Caramon tragó saliva, se contrajo su semblante en una mueca de incredulidad.
—Es un hechicero de gran sapiencia —insistió el kender— y, por otra parte, no te molestaste en disimular el hecho de que venías al pasado con la intención de destruirlo. Lo proclamaste a los cuatro vientos en la Torre de la Alta Hechicería, y nadie ignora que Fistandantilus deambula a su albedrío entre sus muros. Fue allí donde conoció a Raistlin, ¿no es cierto? Podría haber estado presente en el cónclave y enterarse de tu proyecto, que no le habrá colmado precisamente de satisfacción.
—¡Eso es absurdo! —protestó el guerrero, aunque cuidando de no levantar la voz—. Una criatura investida de sus dotes arcanas me habría fulminado en el instante de averiguar mis designios.
—Te equivocas —repuso Tasslehoff—. Hazme caso, he cavilado mucho antes de llegar a estas conclusiones. Fistandantilus no puede asesinar al hermano de su discípulo, menos aún si Raistlin te trajo aquí por un motivo concreto. Él no sabe si tu gemelo abriga, en su fuero interno, algún sentimiento hacia ti.
Caramon palideció, y el kender se reprendió a sí mismo por no haberse mordido la lengua. De todos modos, debía continuar y así lo hizo, en un susurro precipitado para desviar tan espinoso tema.
—Es evidente que no osa desembarazarse de ti de una manera directa, tiene que encubrir su acción mediante una estratagema que no ofenda a su pupilo.
—¿Y?
Tasslehoff enmudeció y exhaló un hondo suspiro. Cuando prosiguió, lo hizo en un quedo siseo.
—Por lo visto en Istar no ejecutan a los condenados, si bien utilizan otros medios para neutralizar a quienes perturban la paz. El carcelero ha comentado esta mañana que la pena capital era un final limpio y rápido comparado con lo que aquí sucede.

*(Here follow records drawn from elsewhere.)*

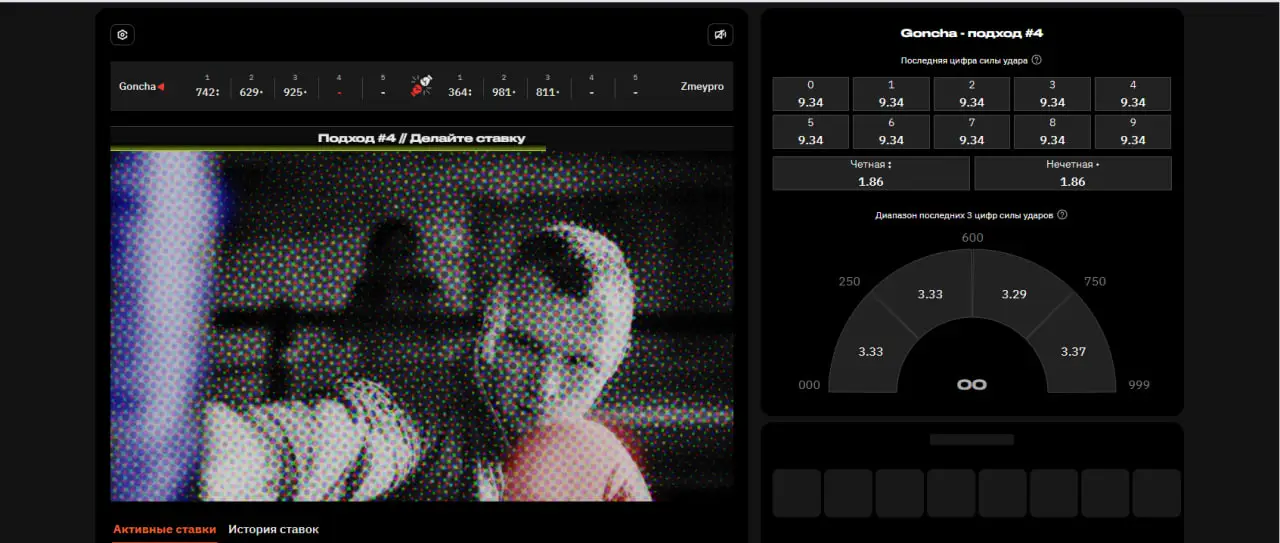Bet on "Нечетная" at 1.86

pyautogui.click(x=1072, y=173)

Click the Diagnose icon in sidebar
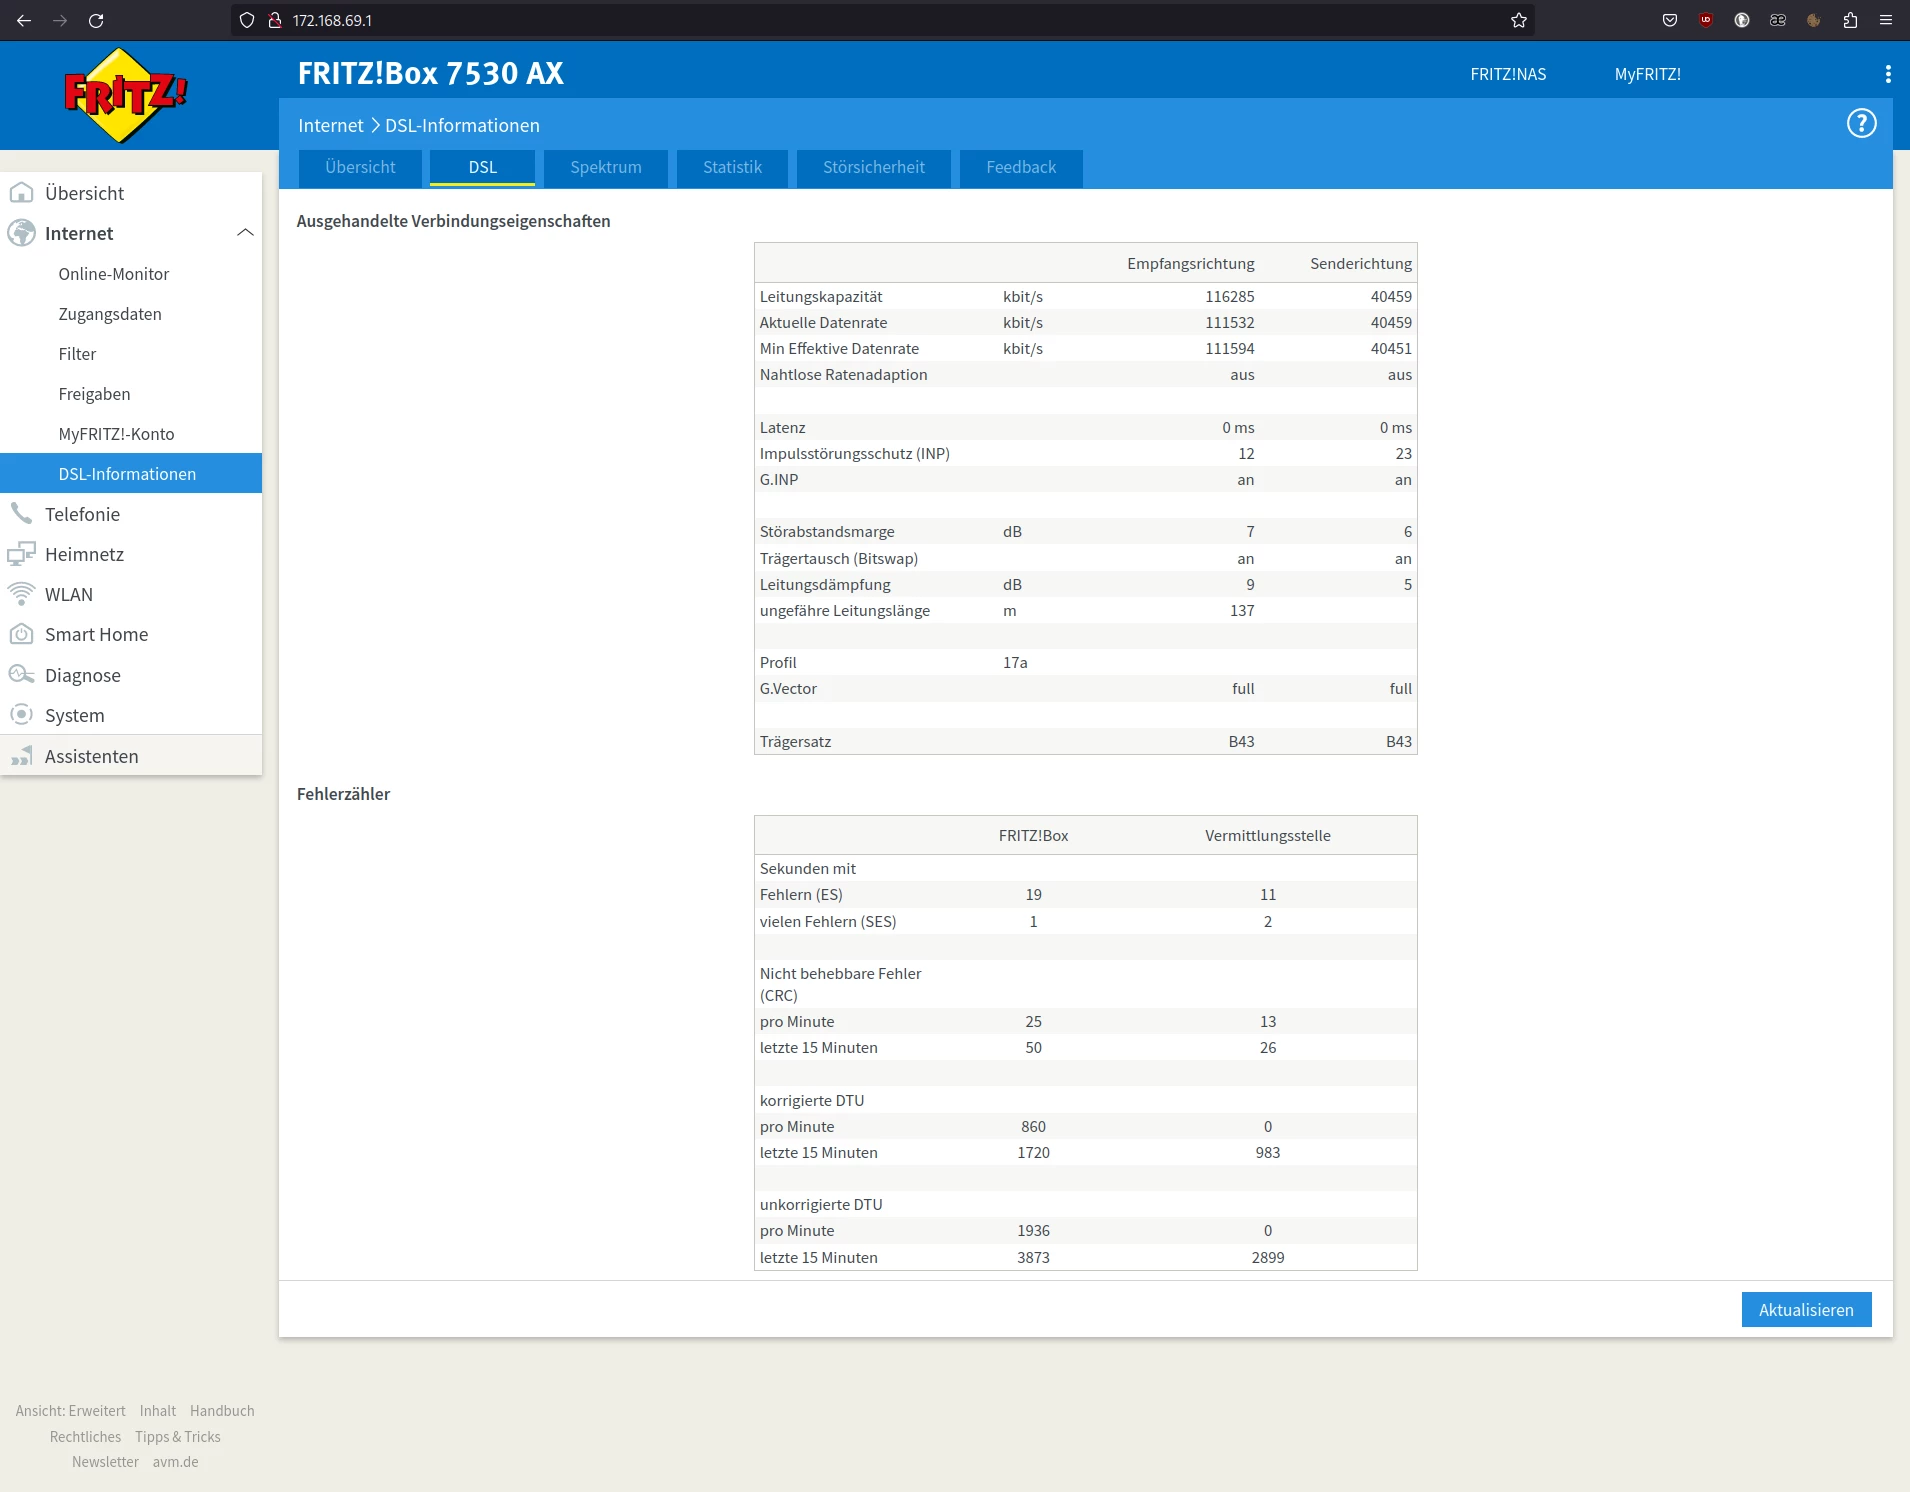click(21, 675)
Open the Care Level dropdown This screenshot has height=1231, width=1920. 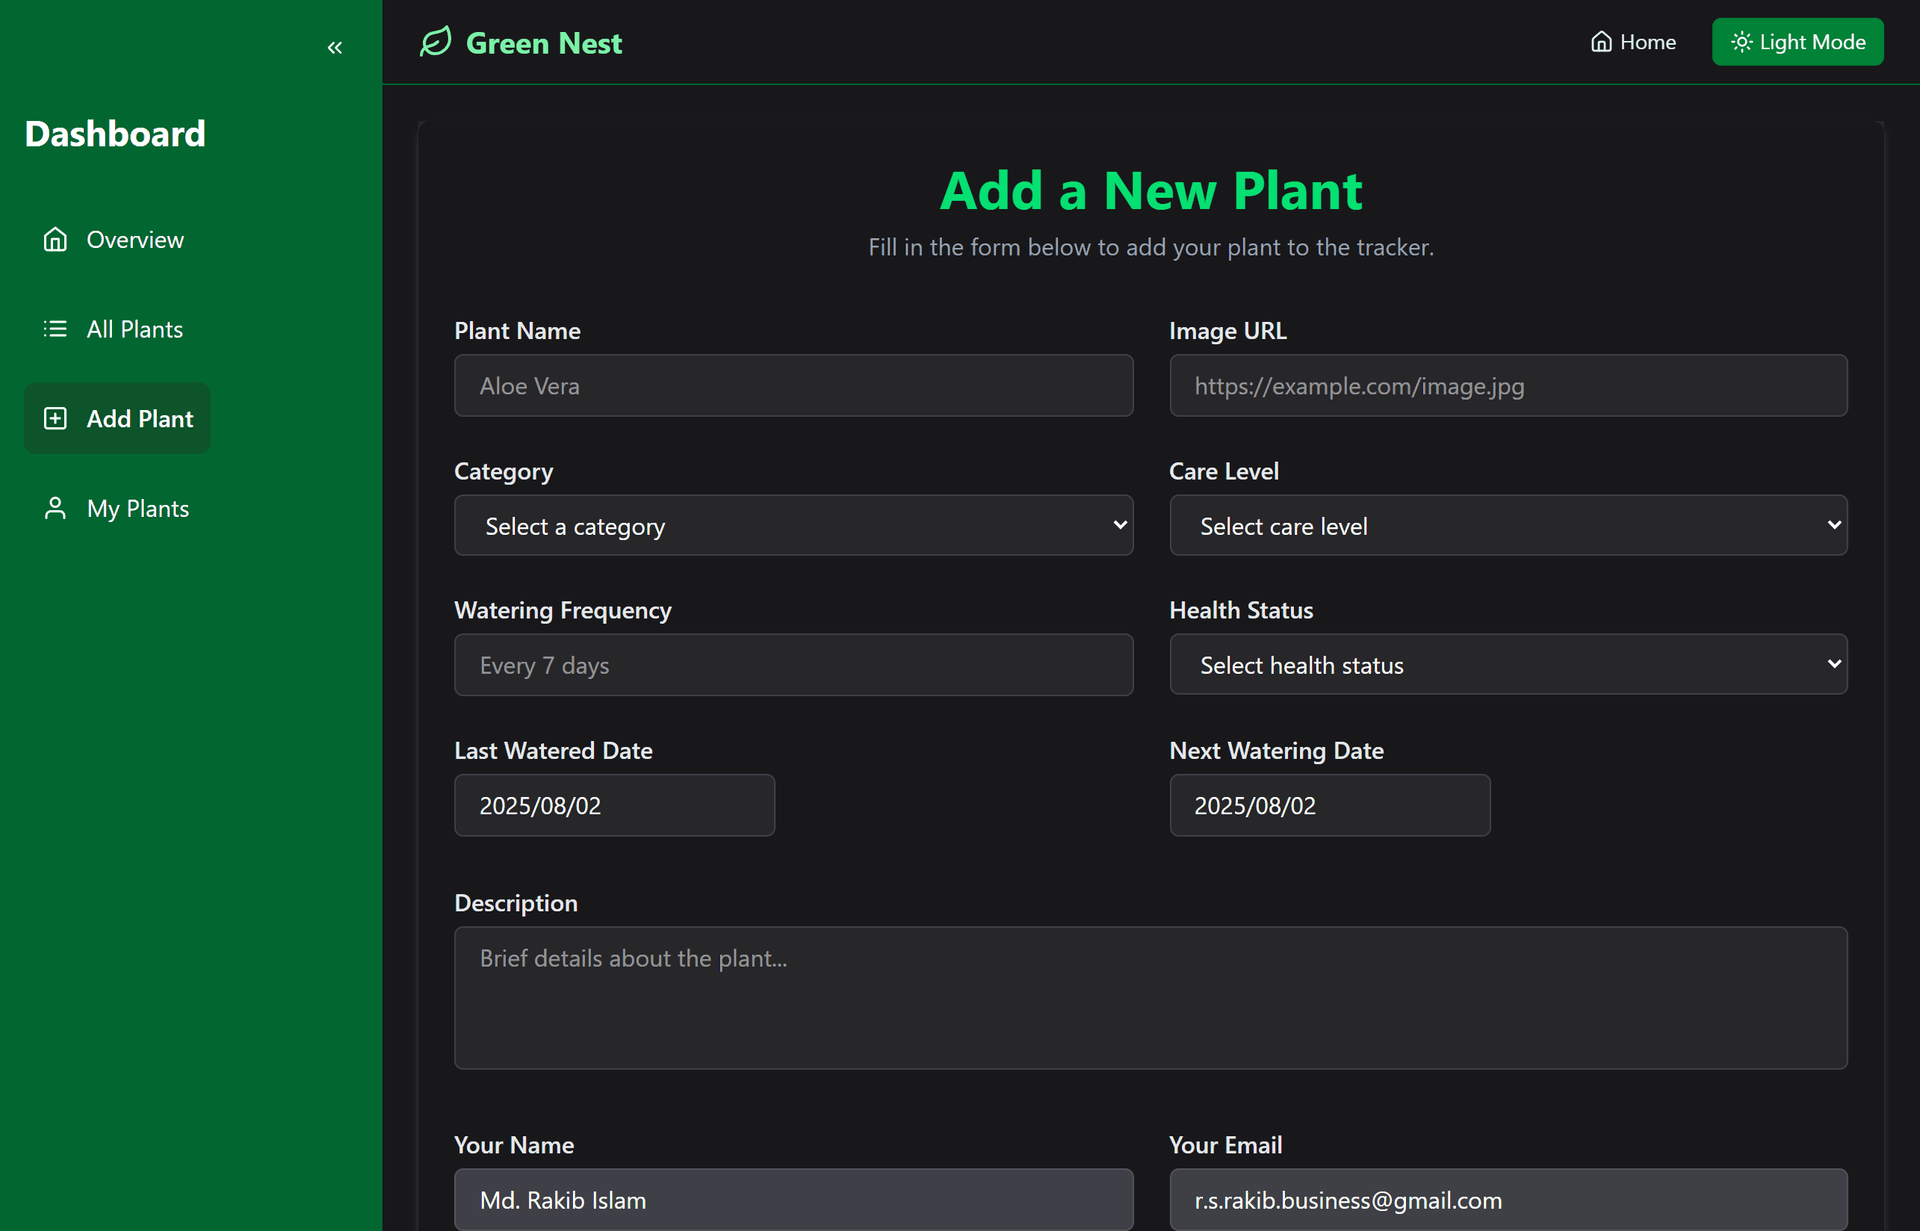coord(1508,525)
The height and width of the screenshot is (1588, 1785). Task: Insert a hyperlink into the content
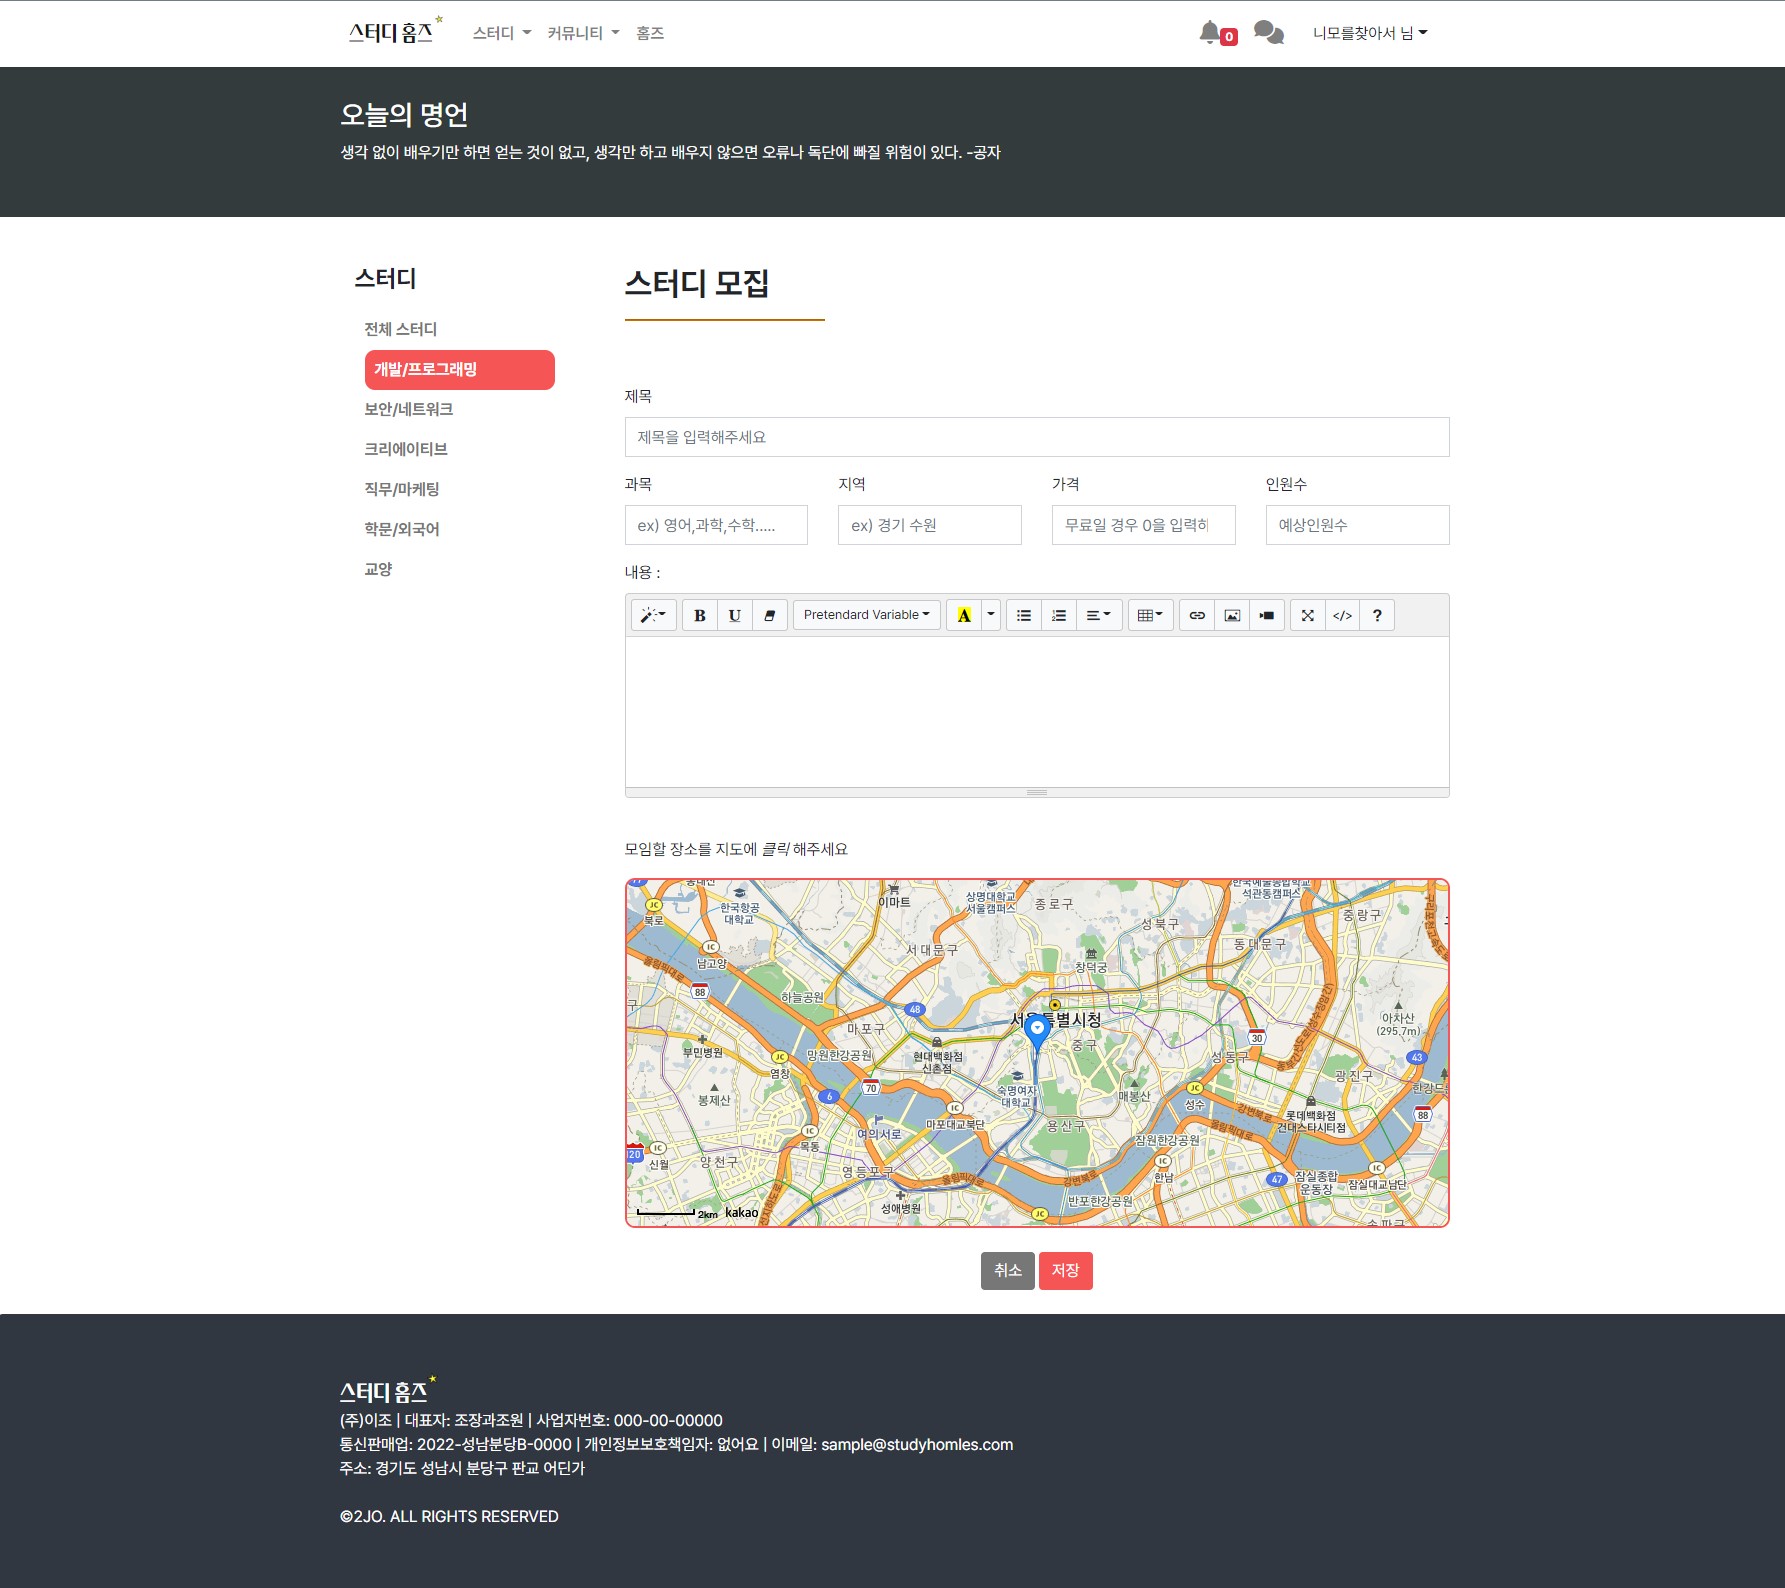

Un latigazo en la espalda de Caramon puso término a la conversación. Lanzando una enfurecida mirada al que lo había fustigado —una criatura obsequiosa, ruin, que parecía disfrutar con su trabajo—, el guerrero se sumió en el silencio y reflexionó sobre las teorías de Tas. Tenía razón al aseverar que Par-Salian había realizado un gran esfuerzo de concentración para conjurar el encantamiento, y que el poder de Raistlin era limitado. No había que desdeñar el quebranto sufrido por la salud de su hermano.
«Tasslehoff ha acertado —pensó el hombretón—. Nos van a vender, y Fistandantilus hallará el modo de eliminarme. Luego explicará a Raistlin que mi muerte fue accidental».
En los recovecos de su mente, una ronca voz enanil lo imprecó: «No sé quién es más majadero, tú o ese botarate de Tasslehoff. Si salís con vida de este atolladero recibiré una gran sorpresa».